Oil prices slide below $50
Crude oil prices went down in early trading yesterday amid expectations of a status quo policy from Organisation of Petroleum Exporting Countries (OPEC) and prospects of a global economy stuck in low gear.
Crude oil prices recoiled early yesterday, falling further away from the psychological threshold of $50 per barrel.
Specifically, the price for Brent crude oil was off 1.7 by per cent to start the day at $49.05 per barrel.
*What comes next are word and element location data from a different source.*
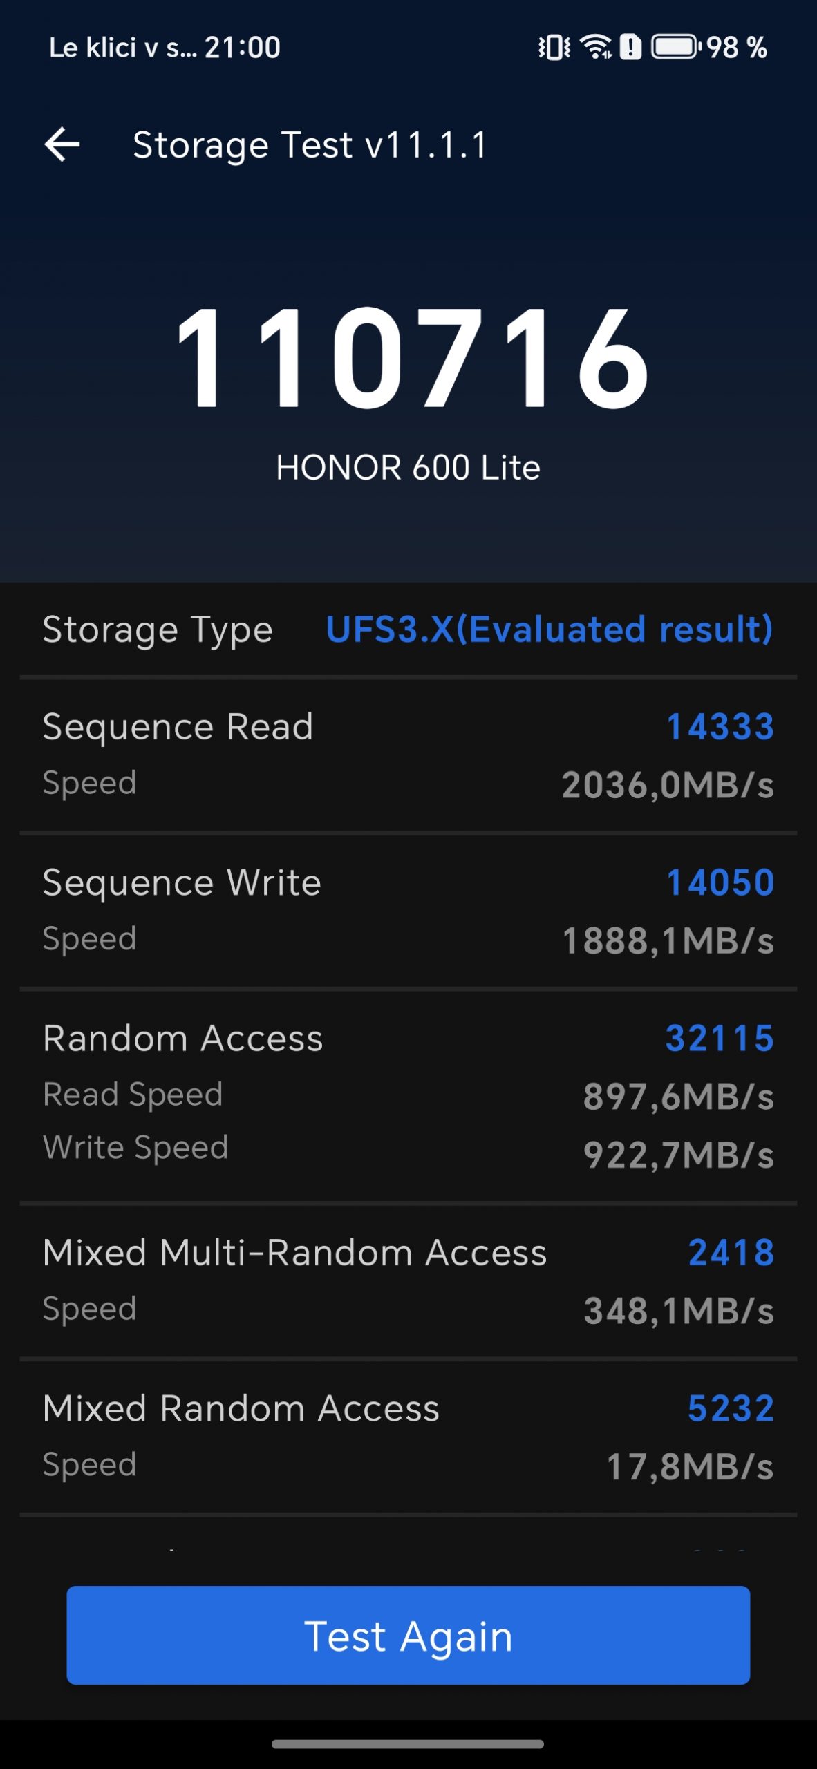Tap the Storage Test v11.1.1 title
The height and width of the screenshot is (1769, 817).
(x=310, y=145)
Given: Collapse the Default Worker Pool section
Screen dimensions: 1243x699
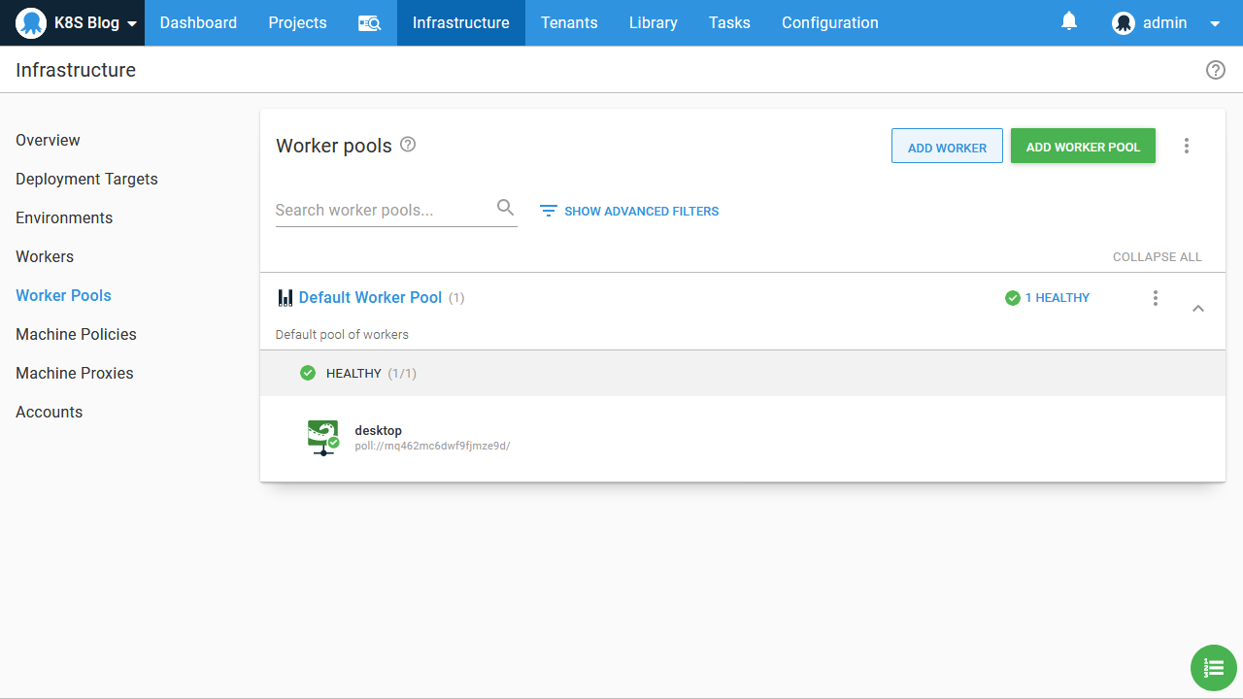Looking at the screenshot, I should point(1197,309).
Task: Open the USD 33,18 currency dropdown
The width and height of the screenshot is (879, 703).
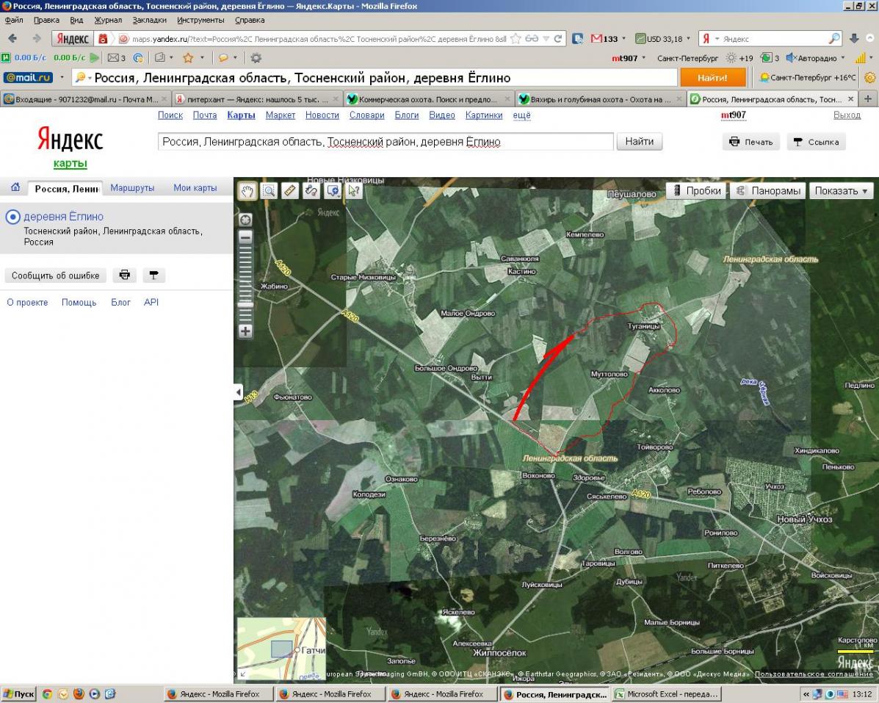Action: tap(663, 39)
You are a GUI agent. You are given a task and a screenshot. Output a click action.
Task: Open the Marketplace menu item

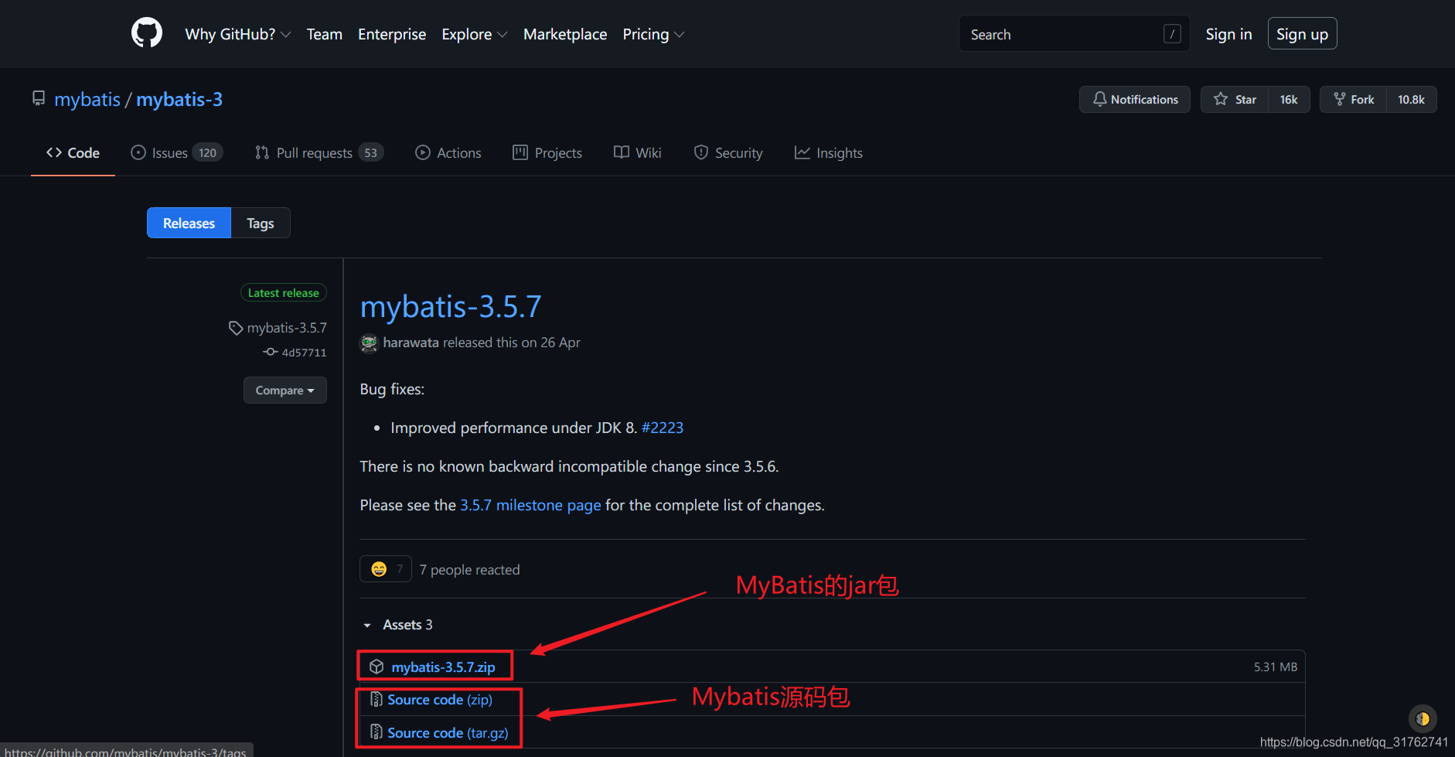[x=564, y=33]
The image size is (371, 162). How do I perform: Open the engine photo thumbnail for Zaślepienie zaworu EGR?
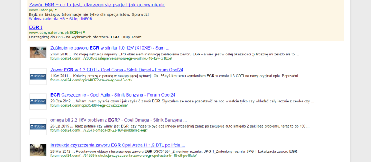(x=38, y=52)
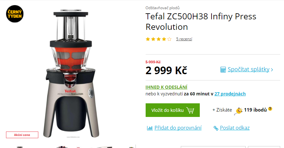
Task: Click the Černý týden badge icon
Action: [x=15, y=14]
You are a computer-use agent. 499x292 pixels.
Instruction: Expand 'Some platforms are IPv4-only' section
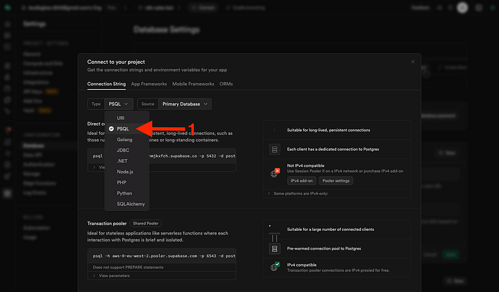[x=297, y=193]
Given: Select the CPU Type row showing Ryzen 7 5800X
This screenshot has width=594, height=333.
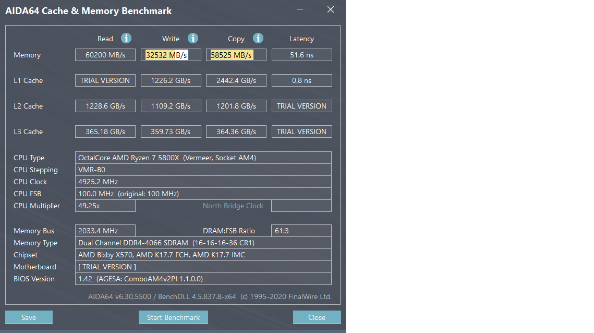Looking at the screenshot, I should coord(203,157).
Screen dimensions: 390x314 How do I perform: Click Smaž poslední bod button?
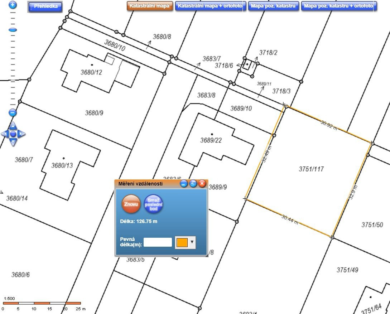click(x=154, y=204)
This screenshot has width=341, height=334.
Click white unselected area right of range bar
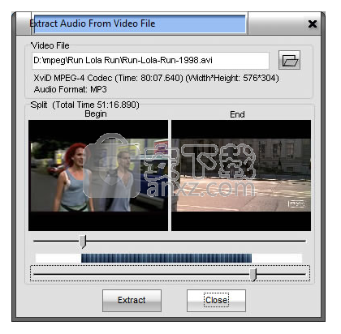(x=277, y=258)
West Texas Intermediate, the U.S. benchmark price for oil, was down by 1.6 percent to $48.32 per barrel.
Members of the OPEC are meeting today for the first time since a proposal to freeze production at January levels collapsed, after Iran said it would only consider its output once it regained a market position lost to economic sanctions.
De facto OPEC leader Saudi Arabia may be looking to market forces to sway the price of crude oil and the supply levels contributed from major producers.
Lower crude oil prices have sidelined some production from the United States, though total OPEC production for April, the last full month for which data are available, is about a half percent higher than the average during the first quarter of the year.
Oil prices have held steady in the upper $40 range for several sessions as low production balances against higher demand for energy products from major economies.
The Secretary-General for the Organisation Economic Cooperation and Development (OECD), Angel Gurria, said yesterday from Paris the global economy is stalled.
“We see the world economy stuck in a low-growth trap,” he said. “Global growth is projected to continue to limp along at around three per cent this year, and to pick up only modestly in 2017.”
Lower crude oil prices had strained output in North America, though Canadian energy company Husky Energy said Wednesday that, after retooling its portfolio, it would see momentum if oil stayed above $30 per barrel.